### Vorgegebener Textauszug
- - -

Annette Dionne Karmiloff-Smith (* 18. Juli 1938 in London; † 19. Dezember 2016) war eine britische Entwicklungspsychologin und Kognitionswissenschaftlerin (Konnektionismus), bekannt für Forschungen und Theorien zur kognitiven Entwicklung von Kindern und den Ursachen von Entwicklungsstörungen bei Kindern.

Karmiloff-Smith war eine geborene Smith und Tochter eines Londoner Schneiders, besuchte ab 1949 die Edmonton County grammar school und 1954 bis 1957 das Institut Français in London.

- - -

### Aufgaben
1. Welchen Beruf hatte laut dem Textauszug über Annette Karmiloff-Smith ihr Vater?
2. Gib bitte aus dem Textauszug über Annette Karmiloff-Smith alles von „Karmiloff-Smith war eine“ bis einschließlich „Français in London.“ wortgetreu wieder.
3. Setze den Textauszug über Annette Karmiloff-Smith im Anschluss an seinen letzten Satz fort.
Die Daten sind eigenständiges Material und gehören nicht zum Textauszug über Annette Karmiloff-Smith.

### Angezeigte Daten
- - -

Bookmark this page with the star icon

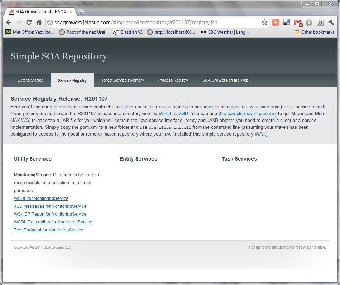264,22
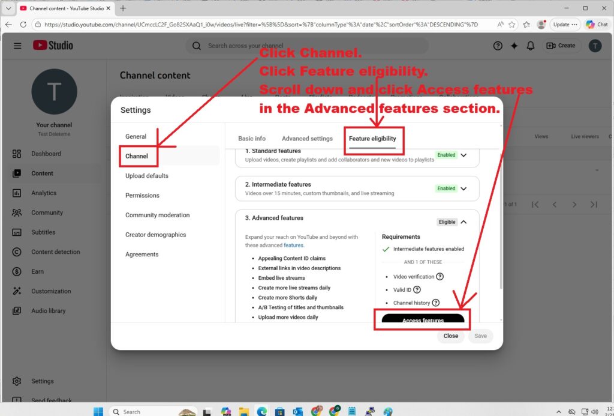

- - -

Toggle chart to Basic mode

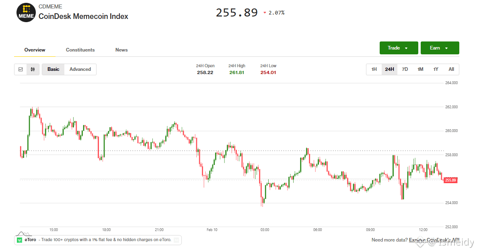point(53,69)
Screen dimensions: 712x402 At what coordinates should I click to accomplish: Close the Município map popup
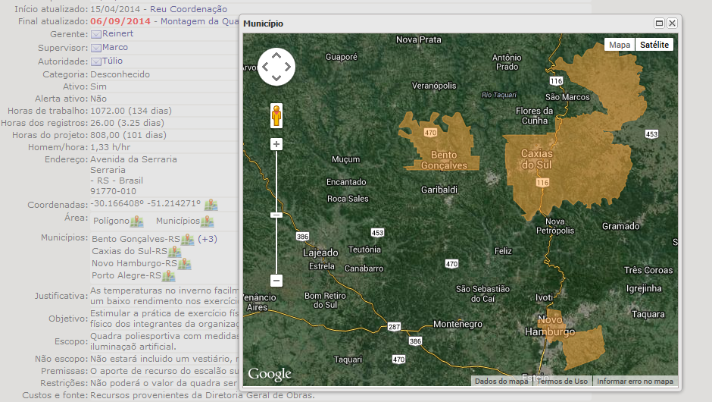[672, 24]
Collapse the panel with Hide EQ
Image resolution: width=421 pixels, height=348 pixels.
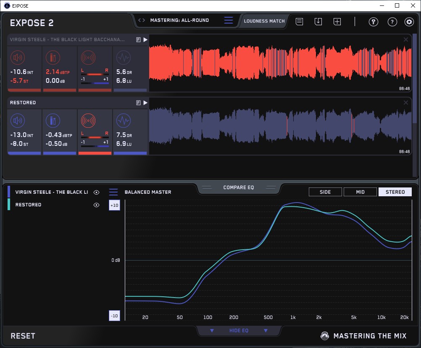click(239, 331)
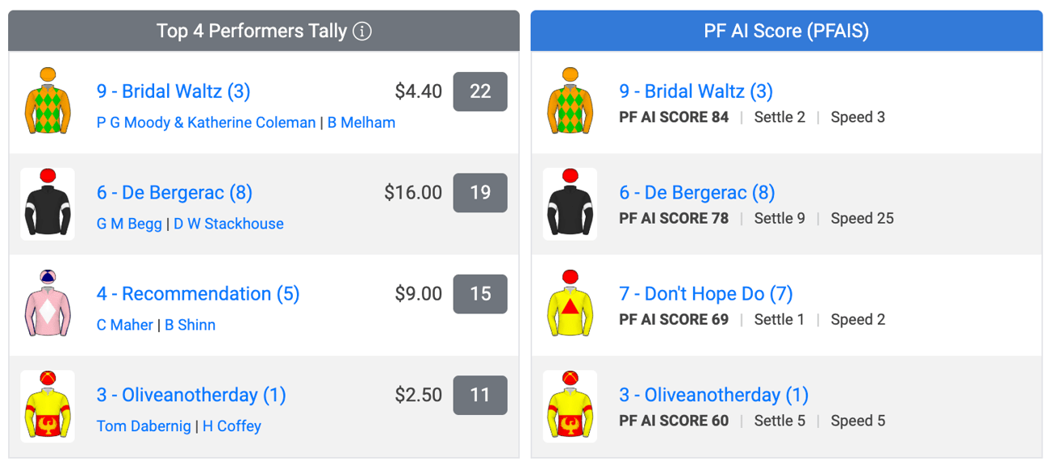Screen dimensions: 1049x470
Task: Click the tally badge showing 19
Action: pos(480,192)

- - -

### Lösungen in Reihenfolge
1. Er war Schneider in London.

2.
Karmiloff-Smith war eine geborene Smith und Tochter eines Londoner Schneiders, besuchte ab 1949 die Edmonton County grammar school und 1954 bis 1957 das Institut Français in London.

3.
Sie war ursprünglich Simultandolmetscherin für Französisch/Englisch bei den UN in Genf, begann sich für Sprachentwicklung bei Kindern zu interessieren und studierte in den 1970er Jahren in Genf bei Jean Piaget und Bärbel Inhelder. 1970 erhielt sie ihr Vordiplom in experimenteller Psychologie und 1977 wurde sie bei Piaget promoviert. In Genf war sie eine der Pioniere der mikrogenetischen Methode (Microgenetic Method) in der Entwicklungspsychologie. Sie forschte in Genf und in den Niederlanden und ging 1985 wieder nach London als Forscherin an der Cognitive Development Unit des Medical Research Council am University College London (Institute of Child Health) und Honorary Research Fellow am Great Ormond Street Hospital. In den letzten zehn Jahren ihres Lebens war sie Professorin am Birkbeck College der Universität London (Centre for Brain and Cognitive Development, Development Neurocognition Lab).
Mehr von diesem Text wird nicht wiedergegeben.